The ICC’s cricket committee, comprising other former international captains, deliberated on raising the penalty for ball tampering to a Level 3 offence from the existing Level 2. ICC Chief Executive David Richardson, who sits on the cricket committee, told ESPNcricinfo that Kumble’s panel “came hard” at personal abuse and ball tampering specifically.

According to Richardson, the cricket committee “viewed” ball tampering as “cheating” which went against the spirit of cricket. “Therefore, they (committee) were very strong that we need to increase the sanctions available for that type of conduct,” Richardson said. “So we are talking moving both ball tampering and personal abuse, foul language upto Level 3.” The cricket committee’s recommendations will now be discussed by the ICC’s chief executives committee during the annual conference in Dublin later this month before receiving a final ratification from the ICC Board. Richardson pointed out that, if the ICC Board finalises moving the sanctions to Level 3, in future ball tampering could attract a suspension of “minimum of four Tests”.

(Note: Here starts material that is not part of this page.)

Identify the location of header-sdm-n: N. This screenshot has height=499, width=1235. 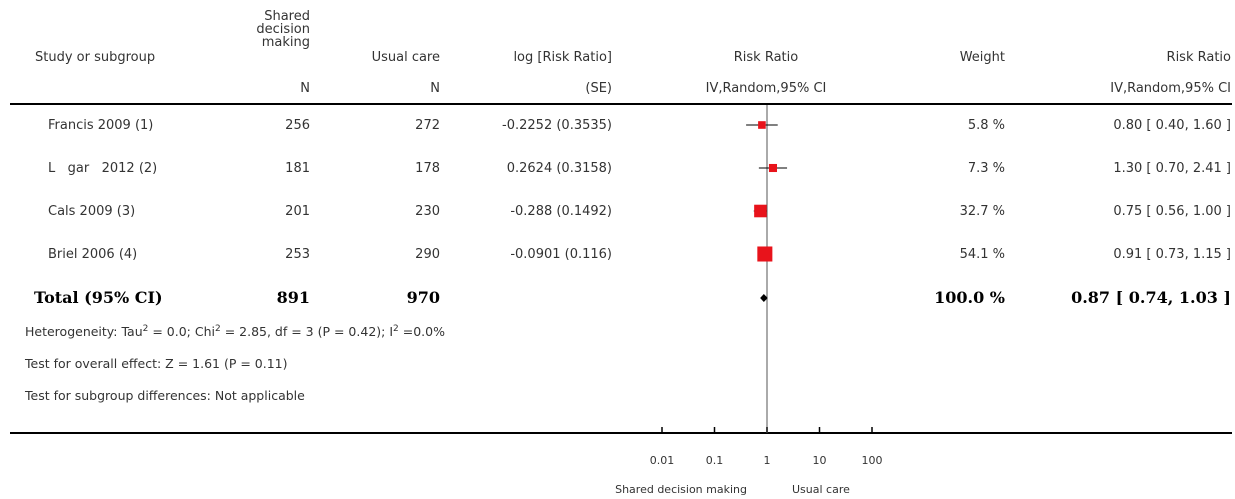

“We are considering bumping it up to Level 3 and even considering the range of penalty slightly higher as well,” Richardson said.

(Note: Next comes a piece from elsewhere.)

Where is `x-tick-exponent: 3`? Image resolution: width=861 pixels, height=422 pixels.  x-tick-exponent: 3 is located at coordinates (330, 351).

Australia’s ‘focus only on results’ led to 

ball-tampering scandal: Hazlewood

ESPNcricinfo: Australia fast bowler Josh Hazlewood has suggested that a win at all costs mentality played a part in the deterioration of the team’s on-field behaviour which ultimately led to the ball-tampering scandal in South Africa.

On field antics had already raised eyebrows during the Ashes and earlier in the series against South Africa – Nathan Lyon was fined for a send-off given to AB de Villiers – before the dramatic events unfolded at Newlands which led to captain Steven Smith and David Warner being banned for a year and Cameron Bancroft for nine months.

Hazlewood, who is missing the current one-day series in England due to a back injury, said it was only the results on the field which mattered and not how the team or players were portrayed, something that he believes the new coach Justin Langer is trying to change.

“It’s a big tour always South Africa, coming off the back of an Ashes as well which was quite stressful,” Hazlewood told News Corp. “All big tours are stressful and that added pressure we probably put on ourselves as much as anyone to win.

“Where the stress has come from is that we are pretty much measured on our cricket ability, not as people off the field, which we had probably got away from in the past six months, 12 months. A focus only on results I guess drives people to do different things and we are only measured on our cricket success.

“I don’t think that’s how it is now, I think that’s changed a little bit, JL has talked a lot about how we are behaving off the field and we are going to be measured on that as well which is a good sign.”

Hazlewood admitted that the Australians didn’t grasp the seriousness of the ball-tampering controversy until the following morning when it had started to register back home. Smith was immediately stood down for the remainder of the Cape Town Test before the trio involved were handed their sanctions a few days later.

“We went to bed that night and Australia hadn’t woken up yet, when it hit back in Australia and we woke up it was quite surprising how big a reaction it was,” he said. “It wasn’t massive in South Africa, all the Australian writers know it’s going on here and there and around different teams and people have been done in the past, I guess they talked it down a bit if anything but once it hit home the media went the other way and the reaction was massive.”

Hazlewood also hinted at agreement with Langer that Smith – who Langer said in an interview with Sky Sports “maybe just wasn’t strong enough in his leadership” – lacked the experience needed to keep the team on track but added that these days players are often required to do all their learning on the international stage.

“Cricket-wise I think he was ready, he probably wasn’t ready with everything that came with it I guess,” he said. “It’s a different time now where we’re basically cricketers from the time we leave school and we don’t really experience life outside of cricket and the cricket environment, back in those times they probably got out in the world, had a few jobs, learned a lot of life lessons. Now you go straight from school into a cricket environment and cricket is all you know.”